## Task brief
Everything from the line containing "Open the 2,678 view count" through the line containing "Show the participants" in the listing below should be copied exactly, and nothing more.
------ Listed records ------
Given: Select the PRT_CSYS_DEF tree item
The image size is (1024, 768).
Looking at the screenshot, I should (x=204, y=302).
------
------ Listed records ------
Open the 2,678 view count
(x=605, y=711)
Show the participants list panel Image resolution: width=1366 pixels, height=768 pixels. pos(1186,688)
------
## Final answer
Open the 2,678 view count
(x=605, y=711)
Show the participants list panel Image resolution: width=1366 pixels, height=768 pixels. pos(1186,688)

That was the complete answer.